Danish nightspots bar migrants by introducing ‘language controls’
Women in the Danish cities of Thisted, Sonderborg and Haderslev reported they were groped and approached with inappropriate offers from foreign men.
“Many of the refugees and asylum seekers who go out at the weekend do not know the rules. When they see a girl, they go crazy, trying to grope her or grab her clothes,” Haderslev night club owner Rafi Ibrahim, himself an immigrant from Syria who has been living in Denmark for several years, told the Copenhagen Post.
A number of Sonderborg clubs introduced the language requirement back in autumn. Now, more and more Danish nightspots are considering following suit.

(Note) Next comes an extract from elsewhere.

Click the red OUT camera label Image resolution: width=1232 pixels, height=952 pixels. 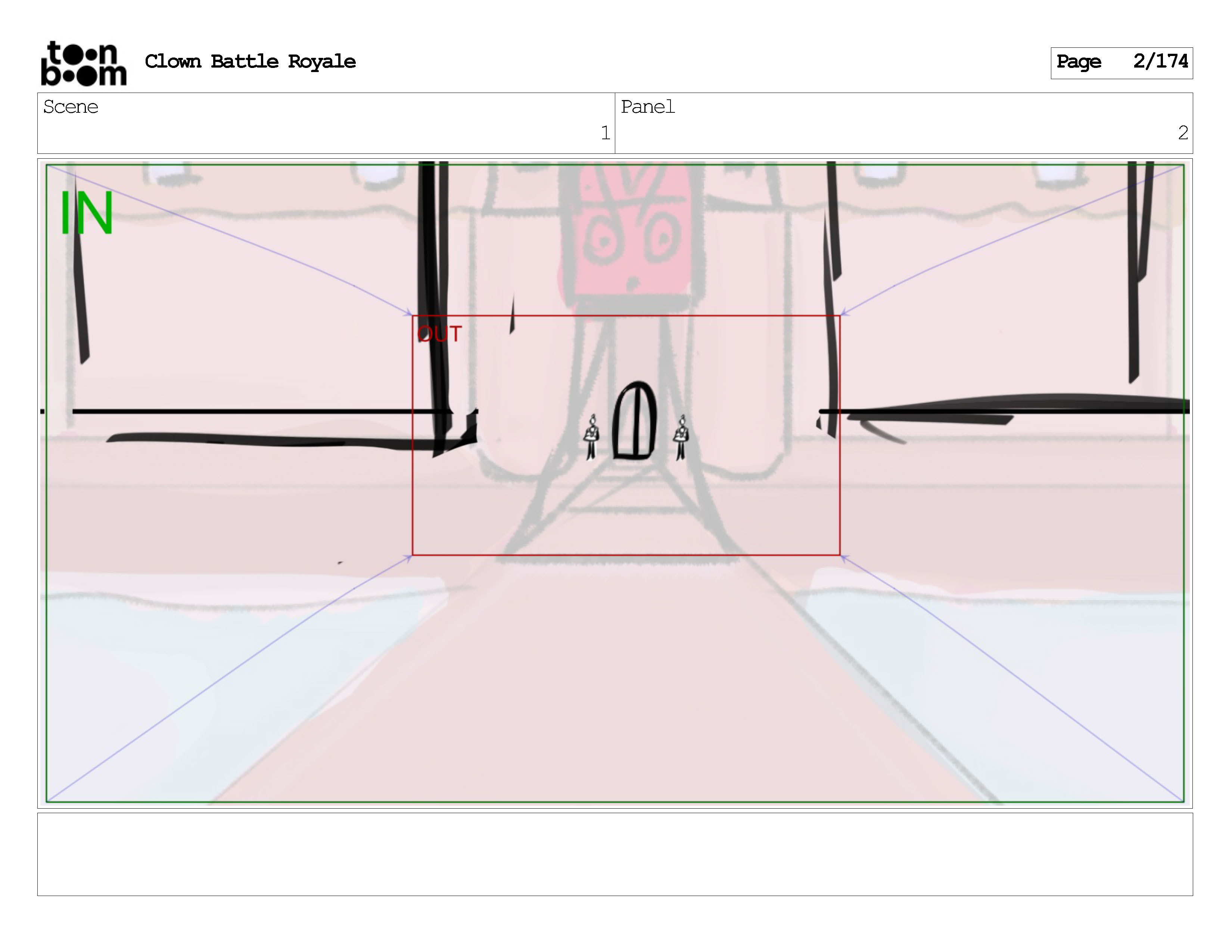(439, 334)
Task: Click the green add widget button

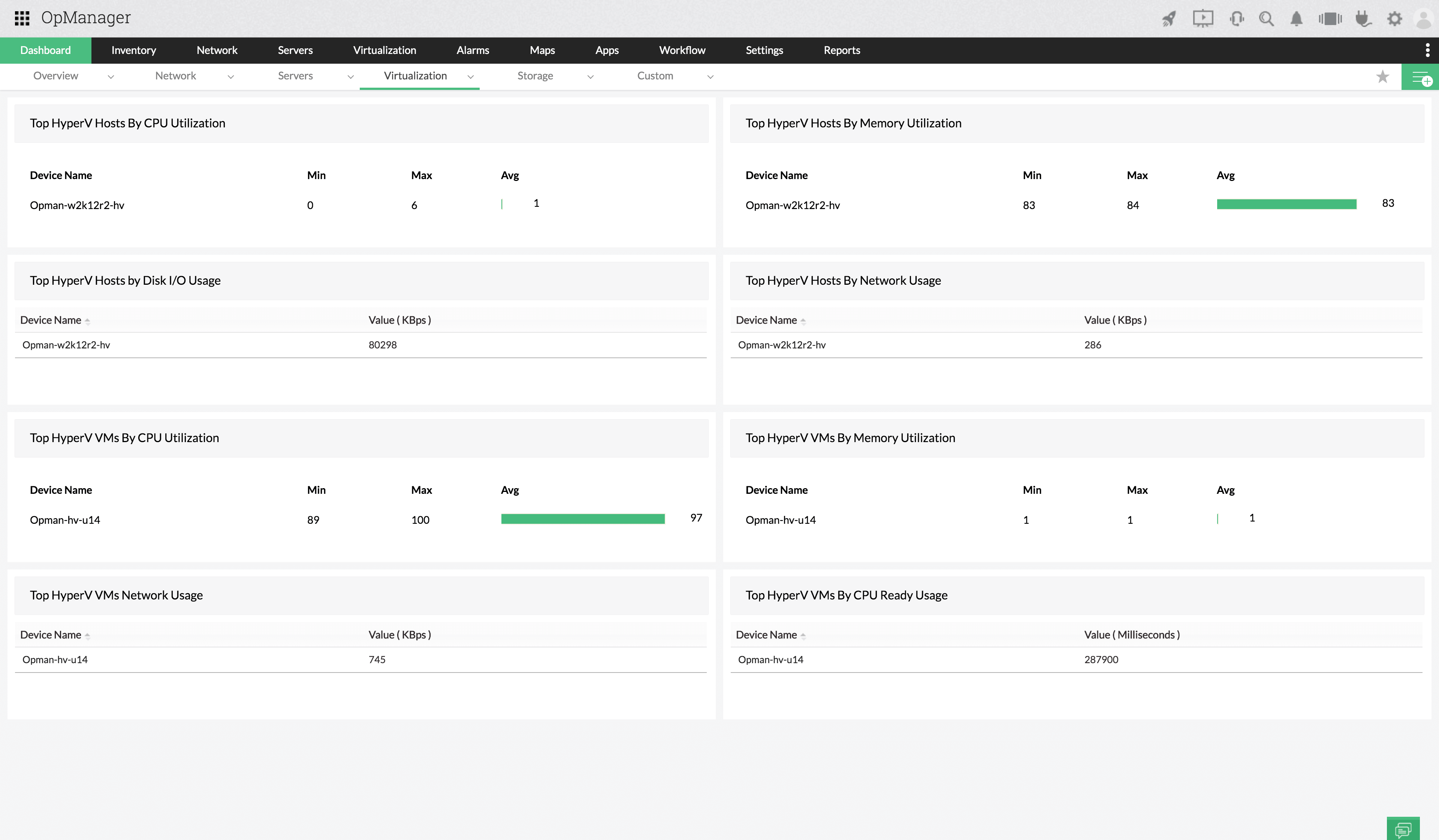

“If you have a group of guests that comes in and displays threatening behavior, then it presents some security-related challenges if you cannot enter into a dialogue,” Torben Hoffmann Rosenstock, managing director of the Danish Restaurants & Cafes Association (DRC), told TV2.
However, the measures came under heavy criticism from a local Amnesty International branch, which called the ban discriminatory.

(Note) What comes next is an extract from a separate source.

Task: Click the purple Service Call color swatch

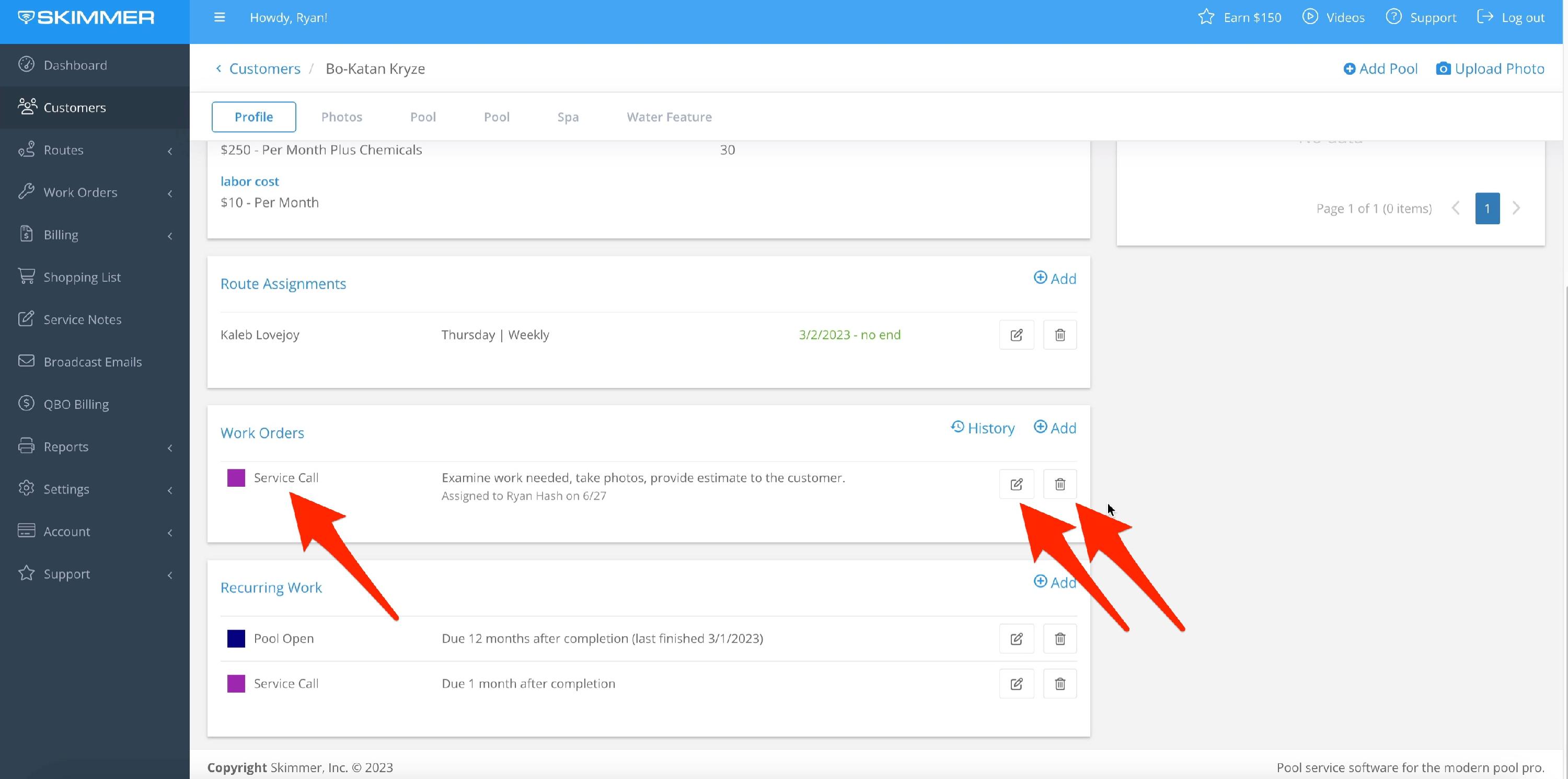Action: coord(236,477)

“You can’t make a general rule that states that you can’t come in if you come from a certain country that has created problems before,” Claus Juul, a consultant with the organization, was quoted by The Local as saying.
The scandal over sexually-related offences has been gathering pace since the Cologne mass sexual assaults took place on New Year’s Eve, following which police registered over 500 cases - 40 percent of which were of a sexual nature. The police chief of Cologne subsequently stepped down amid allegations of covering up refugee involvement in the attacks.

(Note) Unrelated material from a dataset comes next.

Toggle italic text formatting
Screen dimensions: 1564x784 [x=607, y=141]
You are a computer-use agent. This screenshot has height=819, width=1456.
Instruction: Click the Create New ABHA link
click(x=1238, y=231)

Similar cases have been reported in other German cities such as Berlin, Frankfurt and Stuttgart as well as in the Danish cities of Thisted and Sonderborg. Police were also accused of covering up migrant attacks in Sweden, after groups of young Afghan men reportedly molested girls at a teen music festival.
At the end of last year Denmark started tightening the screws on migrants. It aims to strip refugees of valuables, including cash and jewelry, to cover the costs the country bears in connection with housing them. The recently introduced bill would allow Danish authorities to claim individual items whose combined value exceeds 10,000 kroner (€1,340, $1,450).
The UN High Commissioner for Refugees (UNHCR) commented on the controversial proposal, describing the move as a “deeply concerning response” to the refugee problem.